Educational video pipeline

Textbook2Video

A PDF-or-topic to narrated explainer video system that turns source material into outlines, storyboards, generated Manim scenes, voiceover, and final MP4 outputs.

Problem

Why this mattered

Dense textbooks and technical material are hard to turn into concise video lessons.

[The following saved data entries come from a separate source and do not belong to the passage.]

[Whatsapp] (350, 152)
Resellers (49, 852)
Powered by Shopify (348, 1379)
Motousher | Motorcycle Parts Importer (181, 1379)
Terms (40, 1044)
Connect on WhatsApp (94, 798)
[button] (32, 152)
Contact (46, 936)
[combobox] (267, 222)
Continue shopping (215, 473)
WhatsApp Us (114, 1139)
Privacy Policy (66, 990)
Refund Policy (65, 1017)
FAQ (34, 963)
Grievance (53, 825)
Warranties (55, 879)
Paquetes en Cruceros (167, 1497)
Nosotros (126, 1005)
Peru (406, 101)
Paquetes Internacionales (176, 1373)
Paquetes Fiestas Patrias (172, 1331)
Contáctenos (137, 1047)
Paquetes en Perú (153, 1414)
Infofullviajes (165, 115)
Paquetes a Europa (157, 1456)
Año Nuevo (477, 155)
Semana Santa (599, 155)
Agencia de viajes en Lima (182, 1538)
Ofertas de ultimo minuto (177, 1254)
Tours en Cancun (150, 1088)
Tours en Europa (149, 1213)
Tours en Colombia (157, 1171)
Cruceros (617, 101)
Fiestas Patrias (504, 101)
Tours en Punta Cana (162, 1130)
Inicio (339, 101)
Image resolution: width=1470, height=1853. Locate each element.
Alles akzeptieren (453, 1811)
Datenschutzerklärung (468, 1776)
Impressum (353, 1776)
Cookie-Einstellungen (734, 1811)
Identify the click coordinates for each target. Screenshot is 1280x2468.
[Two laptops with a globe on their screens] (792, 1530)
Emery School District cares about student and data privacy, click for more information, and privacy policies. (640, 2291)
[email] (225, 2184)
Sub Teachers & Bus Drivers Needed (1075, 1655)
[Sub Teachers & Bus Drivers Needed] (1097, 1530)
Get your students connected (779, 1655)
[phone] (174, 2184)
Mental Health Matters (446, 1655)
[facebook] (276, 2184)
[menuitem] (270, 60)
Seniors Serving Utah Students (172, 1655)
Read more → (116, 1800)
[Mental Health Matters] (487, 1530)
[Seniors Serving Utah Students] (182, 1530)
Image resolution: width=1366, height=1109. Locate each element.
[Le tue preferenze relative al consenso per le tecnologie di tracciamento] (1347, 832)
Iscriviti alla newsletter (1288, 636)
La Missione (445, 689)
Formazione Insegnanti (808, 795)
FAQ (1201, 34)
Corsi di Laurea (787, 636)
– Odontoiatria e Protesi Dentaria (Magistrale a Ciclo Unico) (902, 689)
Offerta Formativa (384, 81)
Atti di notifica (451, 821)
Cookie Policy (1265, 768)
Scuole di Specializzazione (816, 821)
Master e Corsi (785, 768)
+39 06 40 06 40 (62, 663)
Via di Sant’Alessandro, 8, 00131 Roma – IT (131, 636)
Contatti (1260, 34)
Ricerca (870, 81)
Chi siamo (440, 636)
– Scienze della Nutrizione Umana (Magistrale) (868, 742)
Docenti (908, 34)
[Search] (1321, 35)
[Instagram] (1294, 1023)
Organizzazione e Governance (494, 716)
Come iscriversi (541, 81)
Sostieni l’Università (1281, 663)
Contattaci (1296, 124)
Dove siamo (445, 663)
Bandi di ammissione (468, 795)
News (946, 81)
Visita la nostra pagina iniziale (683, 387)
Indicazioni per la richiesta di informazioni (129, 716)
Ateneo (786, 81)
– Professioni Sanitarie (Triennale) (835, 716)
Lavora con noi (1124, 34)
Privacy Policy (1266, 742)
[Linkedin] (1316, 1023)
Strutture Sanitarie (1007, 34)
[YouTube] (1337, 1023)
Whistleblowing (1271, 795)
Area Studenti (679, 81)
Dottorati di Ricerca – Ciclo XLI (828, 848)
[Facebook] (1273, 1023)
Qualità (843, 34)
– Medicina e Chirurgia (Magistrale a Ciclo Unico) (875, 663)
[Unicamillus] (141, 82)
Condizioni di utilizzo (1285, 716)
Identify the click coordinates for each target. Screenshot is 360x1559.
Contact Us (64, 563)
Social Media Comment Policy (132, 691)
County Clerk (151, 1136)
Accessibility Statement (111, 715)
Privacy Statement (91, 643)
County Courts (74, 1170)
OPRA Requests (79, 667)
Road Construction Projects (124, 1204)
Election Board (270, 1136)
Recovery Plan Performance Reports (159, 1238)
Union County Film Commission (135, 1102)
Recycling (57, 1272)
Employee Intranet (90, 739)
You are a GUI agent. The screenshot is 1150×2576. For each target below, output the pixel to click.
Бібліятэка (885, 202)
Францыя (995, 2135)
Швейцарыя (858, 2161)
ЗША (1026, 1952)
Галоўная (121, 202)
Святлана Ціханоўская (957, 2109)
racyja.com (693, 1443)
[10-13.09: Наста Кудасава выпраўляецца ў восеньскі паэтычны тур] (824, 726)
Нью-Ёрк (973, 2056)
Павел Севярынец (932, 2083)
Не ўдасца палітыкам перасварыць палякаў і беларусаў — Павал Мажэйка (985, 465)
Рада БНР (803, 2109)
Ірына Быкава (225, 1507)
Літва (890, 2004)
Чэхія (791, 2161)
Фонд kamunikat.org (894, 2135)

Manual video production is slow, while one-shot generated video is hard to edit, validate, and reproduce.

Build

What shipped

  • A pipeline that renders PDF pages, runs OCR, produces markdown, summarizes pages, and selects relevant spans under a token budget.
  • Agent stages for outline, storyboard, Manim code generation, validation, manuscript creation, and narration.
  • Deterministic programmatic animation so code remains the editable source of truth for diagrams, charts, callouts, and math scenes.
  • Section rendering, voiceover generation, clip merging, and final MP4 assembly.
  • A monorepo with FastAPI packaging, a React/Tailwind console, Docker/Caddy deployment assets, and CLI/UI entry points.

Stack

Tools and systems

PythonFastAPIReactTailwind CSSManimffmpegPopplerOCRTTSLLM provider adapters

Decisions

Technical choices

  • Use generated code instead of screen capture so individual scenes can be repaired and regenerated.
  • Keep OCR, LLM, and TTS providers behind adapters so model choices can change without rewriting the pipeline.
  • Store per-run artifacts in case folders for debugging and reproducibility.
  • Let generated scene code call chart and diagram helpers instead of inventing imports ad hoc.

Outcome

Proof surface

The public repo, demo video, and app surface show a working AI build pipeline rather than a prompt-only concept.